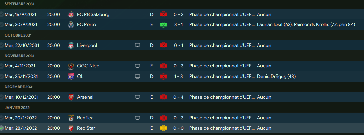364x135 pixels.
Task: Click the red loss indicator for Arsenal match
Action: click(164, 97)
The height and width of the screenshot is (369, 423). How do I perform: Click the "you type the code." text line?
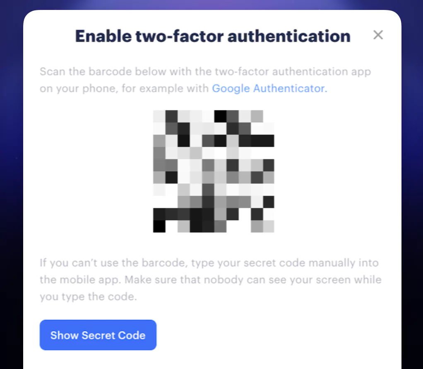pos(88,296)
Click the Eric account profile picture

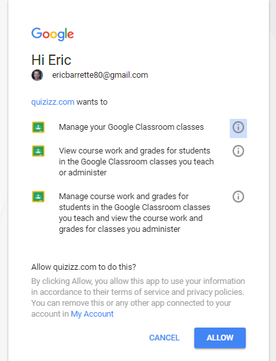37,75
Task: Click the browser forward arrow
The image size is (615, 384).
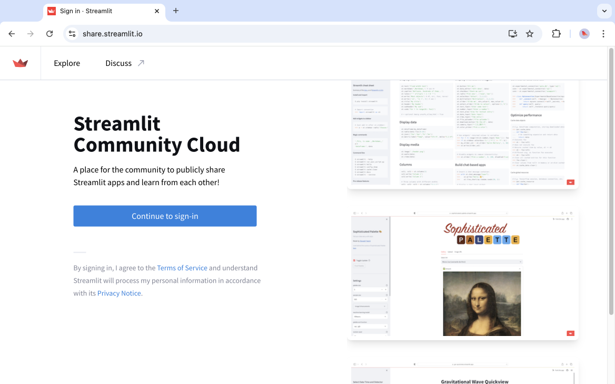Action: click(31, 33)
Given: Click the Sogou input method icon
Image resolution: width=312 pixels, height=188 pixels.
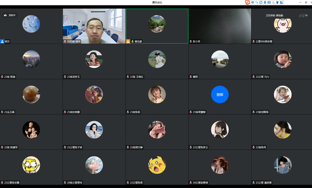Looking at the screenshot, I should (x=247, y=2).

^^^^

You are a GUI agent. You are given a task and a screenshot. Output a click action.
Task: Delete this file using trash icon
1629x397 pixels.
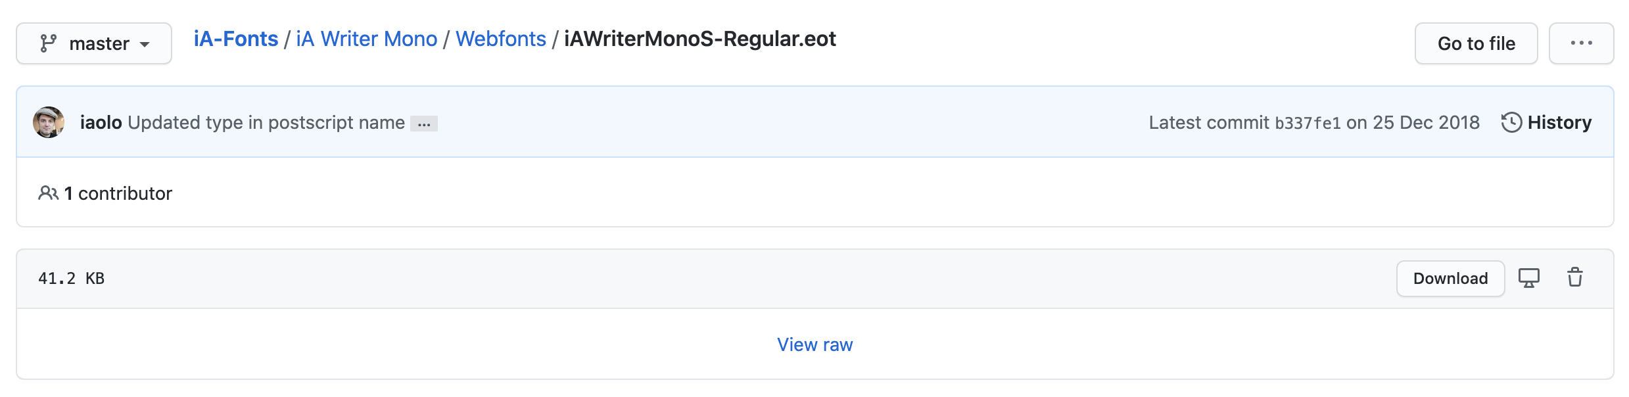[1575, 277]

^^^^

▶ _INSTRUCTIONS TO FOLLOW_
For every line of the entries above that holds "icon", add one to a tally, and report only the final count.

▶ _REPLY_
2